Les années 2000 ont également été marquées par le développement du dispositif de « revenu minimum garanti » (dibao), prévoyant le versement d’une allocation mensuelle aux familles pauvres de façon à leur permettre d'atteindre le seuil de pauvreté local. Initié en 1997 dans les villes et en 1999 dans quelques localités rurales pilotes, le dispositif n’a pris de l’ampleur qu’à partir de 2001 en zone urbaine et cinq ans plus tard en zone rurale. Fin 2010, 77 millions de personnes en bénéficiaient.

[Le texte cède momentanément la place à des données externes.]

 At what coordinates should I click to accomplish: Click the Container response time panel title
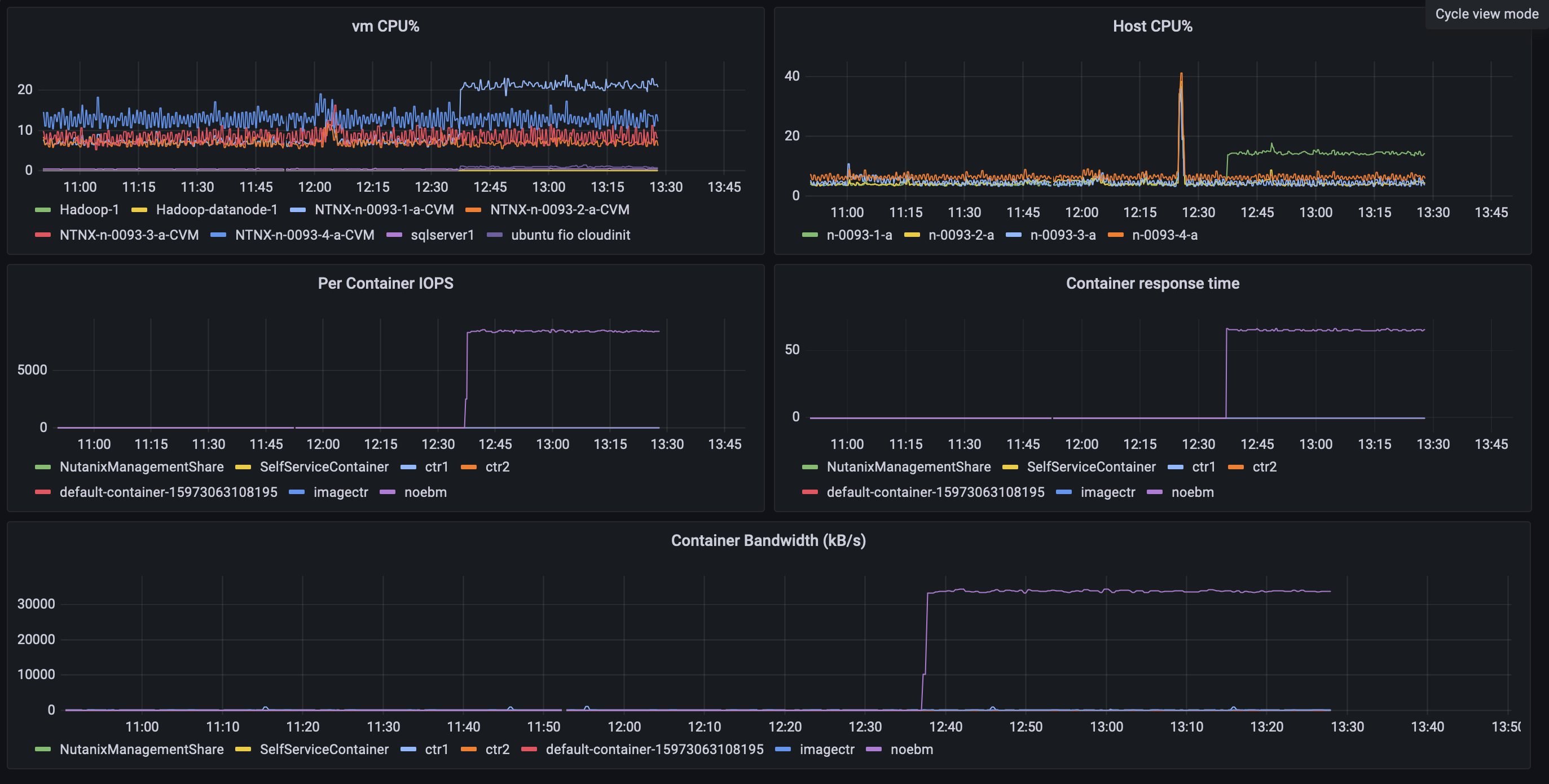[x=1151, y=283]
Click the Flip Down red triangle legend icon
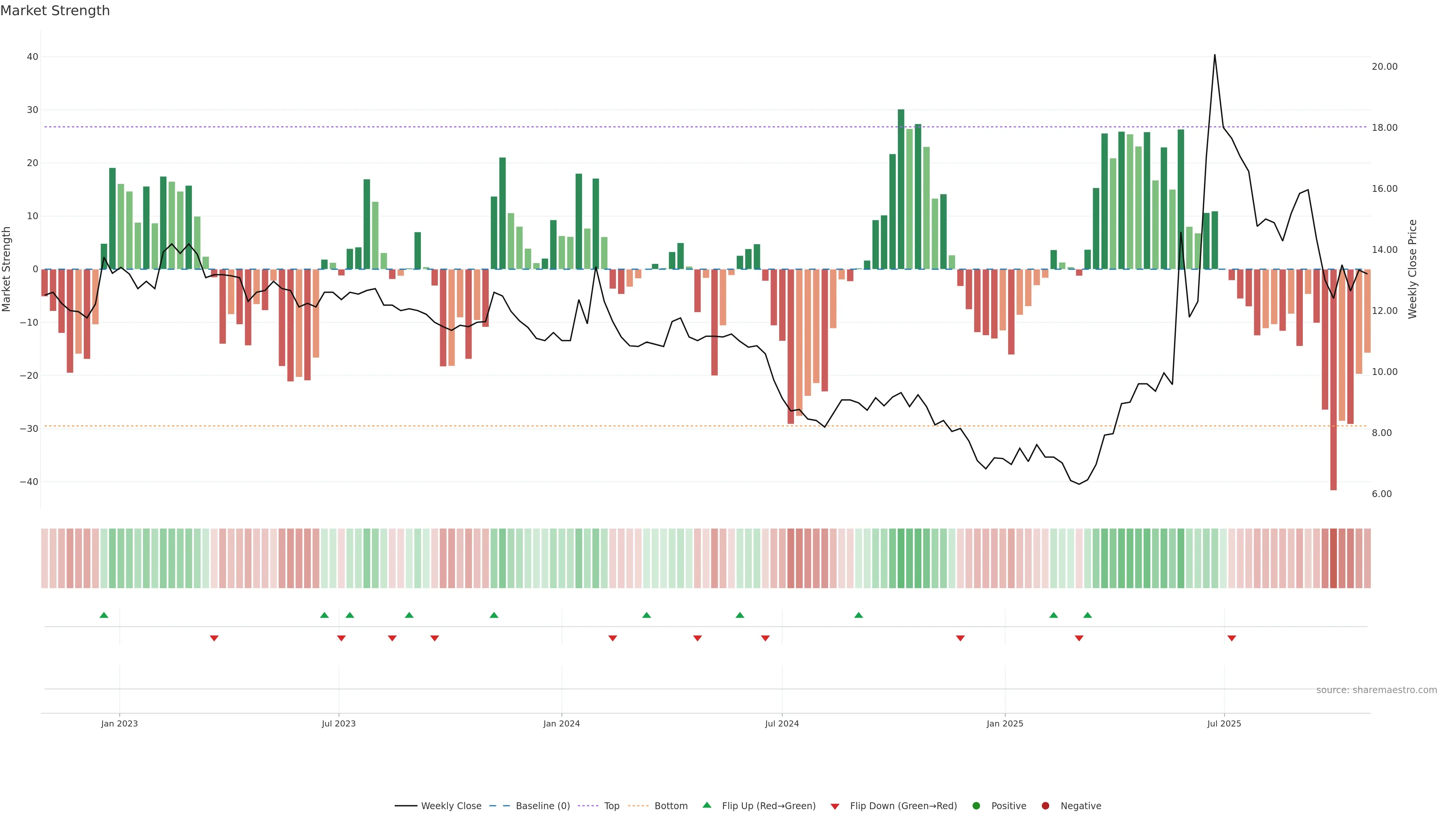The height and width of the screenshot is (819, 1456). [835, 806]
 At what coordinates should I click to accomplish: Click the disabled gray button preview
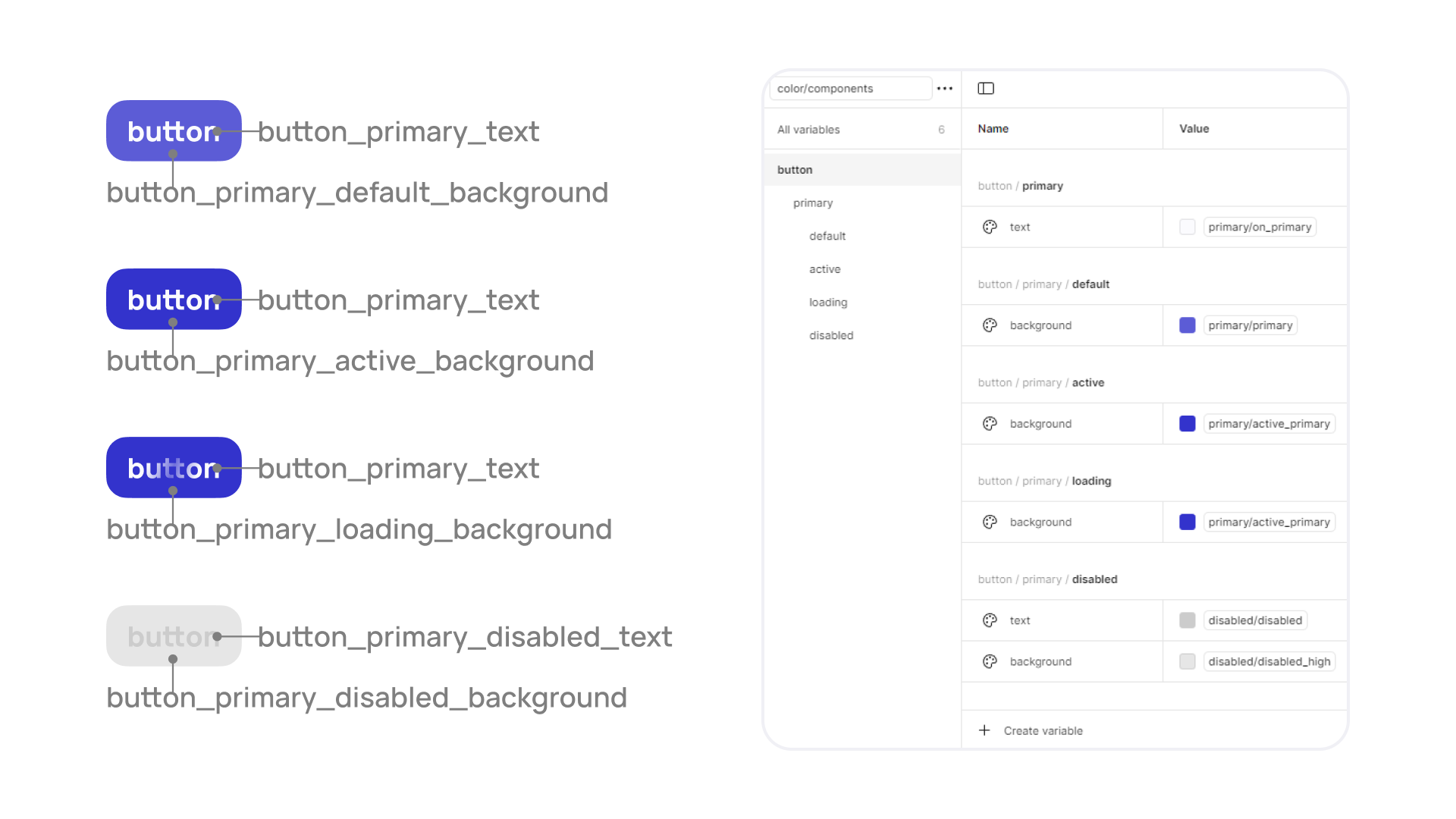[x=174, y=635]
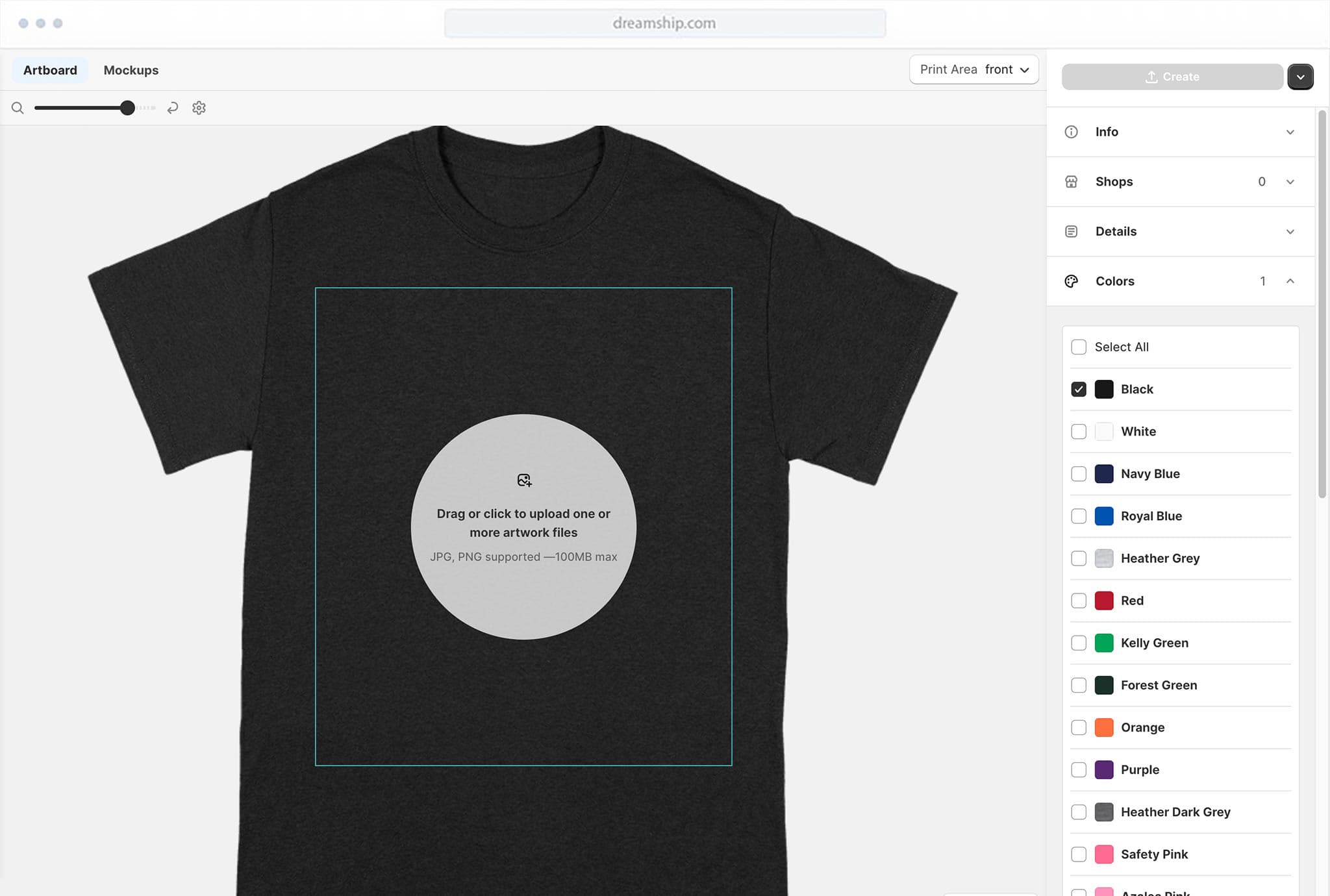Select the Artboard tab
Image resolution: width=1330 pixels, height=896 pixels.
coord(50,70)
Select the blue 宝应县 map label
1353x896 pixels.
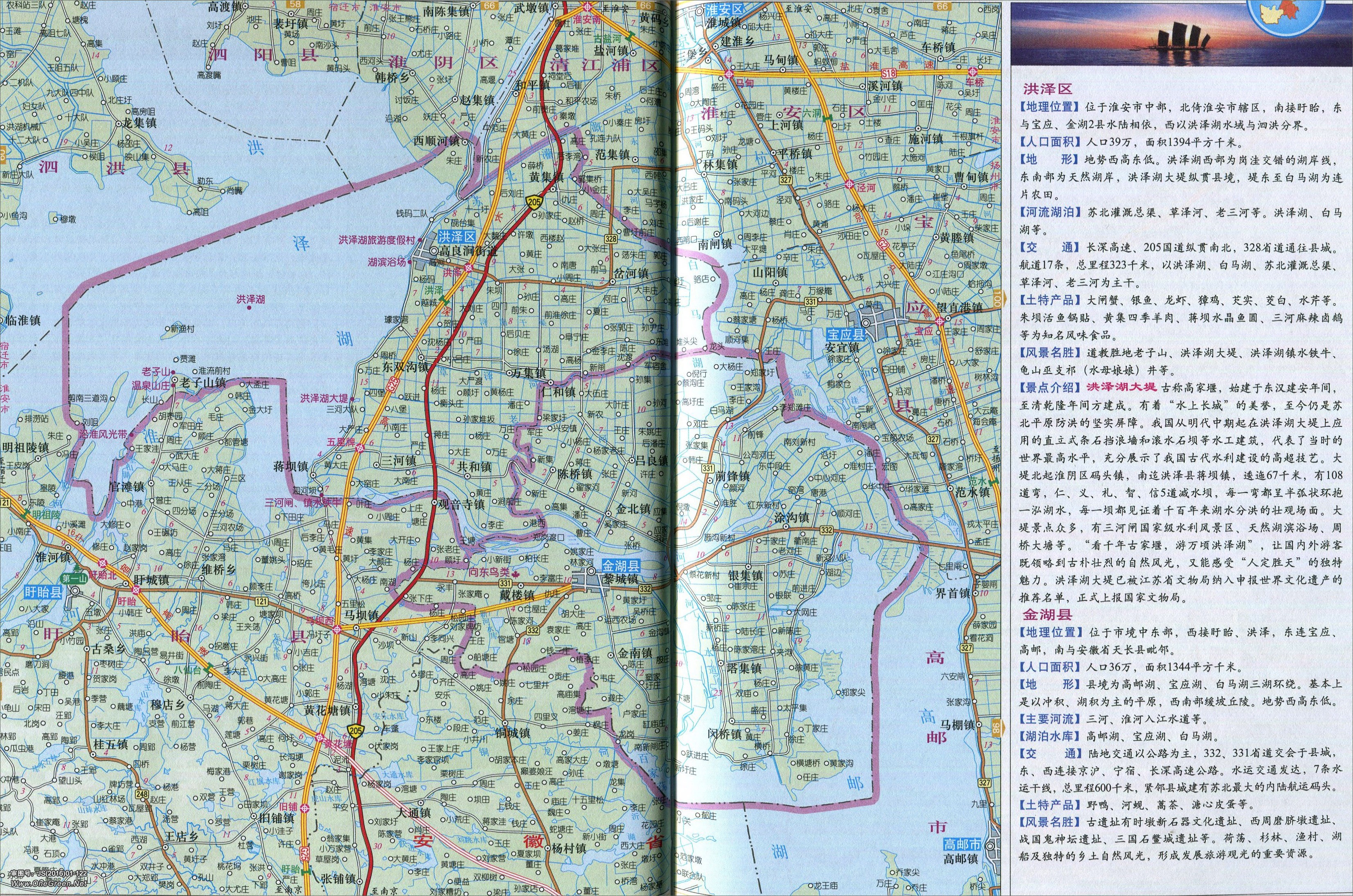tap(845, 334)
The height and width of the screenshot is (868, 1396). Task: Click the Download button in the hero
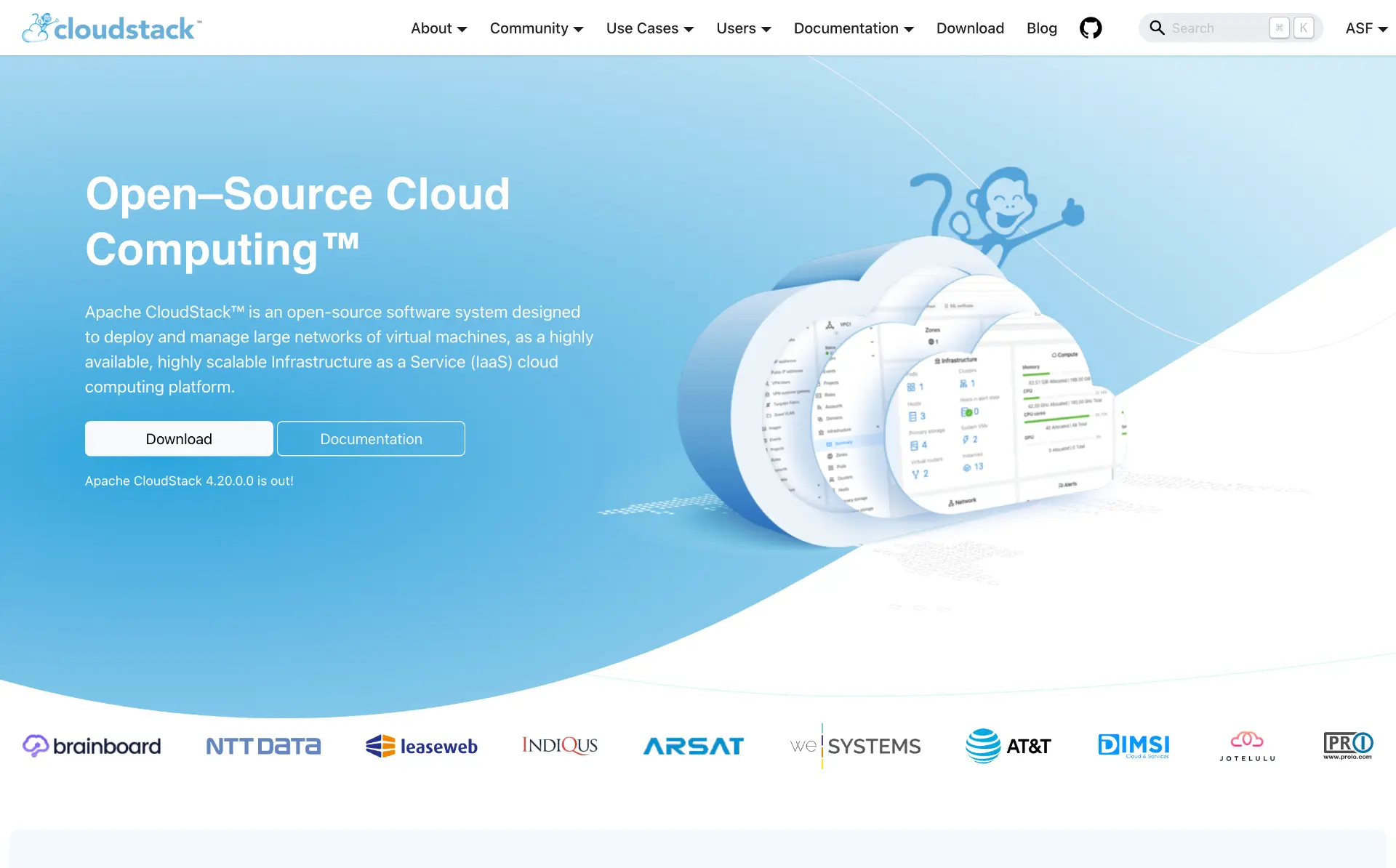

Il serait pour autant prématuré de conclure sur une conversion du régime aux politiques sociales et au système de redistribution comme l’illustre la concurrence entre les « modèles » de Chongqing et de Canton. Chongqing bénéficie depuis 2007 de transferts massifs du gouvernement central, ayant notamment servi à financer un grand programme de logement social et un dispositif de « tickets de transaction sur la terre » (dipiao), permettant aux paysans d’échanger des droits sur des terres à la campagne contre un logement en ville (Lafarguette 2011). Là où Chongqing accorde la priorité à la recherche de l’équité, cherchant à « d’abord bien partager le gâteau avant d’en fabriquer davantage », Canton met l’accent sur la « fabrication du gâteau » comme préalable indispensable à tout partage, concentrant ses efforts sur un meilleur fonctionnement du marché, de l’État de droit et le développement d’une société civile (Chan 2011).